If you'd like to convert a TensorFlow model (frozen graph `*.pb`, `SavedModel`
or whatever) to ONNX, try [`tf2onnx`](https://github.com/onnx/tensorflow-onnx).
Or, you can firstly [convert][tf2tflite] it to a TFLite (`*.tflite`) model,
and then convert the TFLite model to ONNX.

## Call for Contribution

Currently we have [14 open issues](https://github.com/zhenhuaw-me/tflite2onnx/issues).
I am sorry that I don't have more bandwidth to work on them.
*Please help to contribute to this project!* See [Contributing](#contributing) below.

Started from the beginning, I have written [docs](#documentation) to help you ramp up this project.
Therefore I am not the critical path of this project.
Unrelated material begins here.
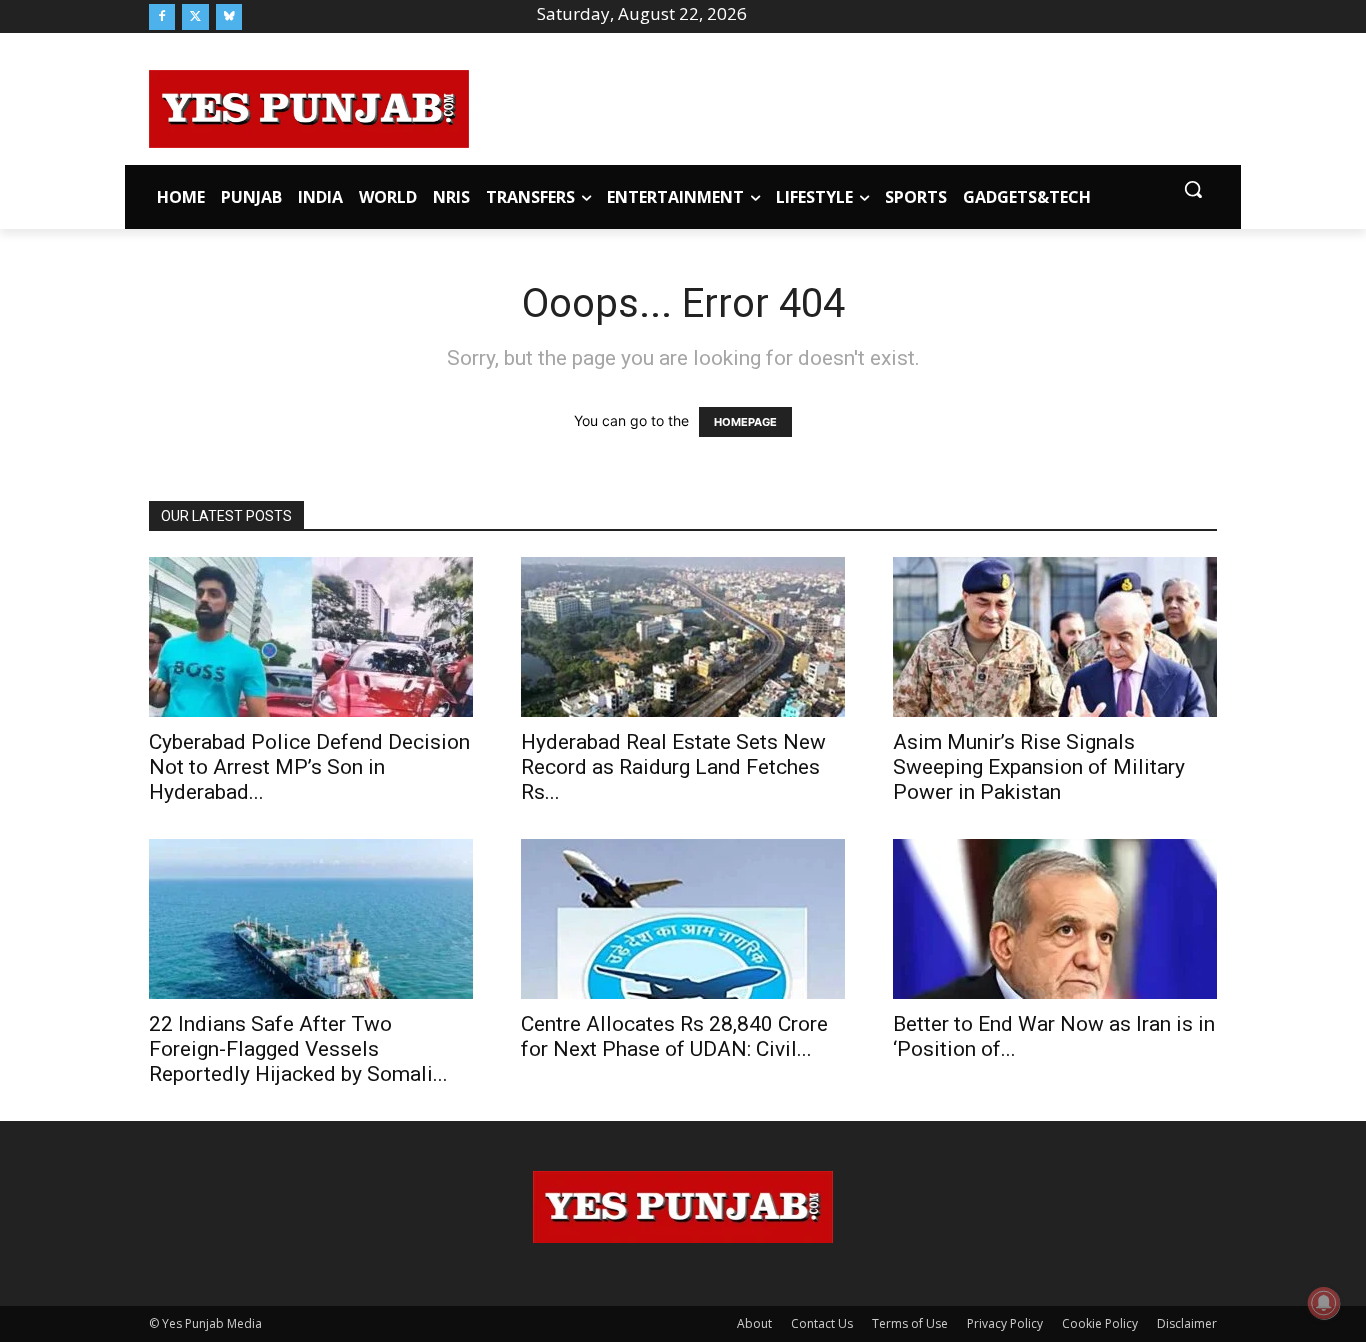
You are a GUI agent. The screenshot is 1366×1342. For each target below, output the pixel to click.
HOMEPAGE (745, 422)
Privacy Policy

Microsoft has implemented another _TensorFlow Lite to ONNX model converter_ in `tf2onnx`
[at Feb 2021](https://github.com/onnx/sigs/blob/master/converters/meetings/019-20210212.md)
(we open sourced `tflite2onnx` in May 2020). `tf2onnx` seems to able to convert Quantization
just like us, and it seems able to convert RNN networks which we are not supported yet.
Yet, due to the architecture, I think it's non-trivial to fix a bug, which means that,
`tflite2onnx` is a rather better choice if you are blocked and don't wait for a fix from the maintainer.

## Installation

Install via [pip][pypi] `pip install tflite2onnx`.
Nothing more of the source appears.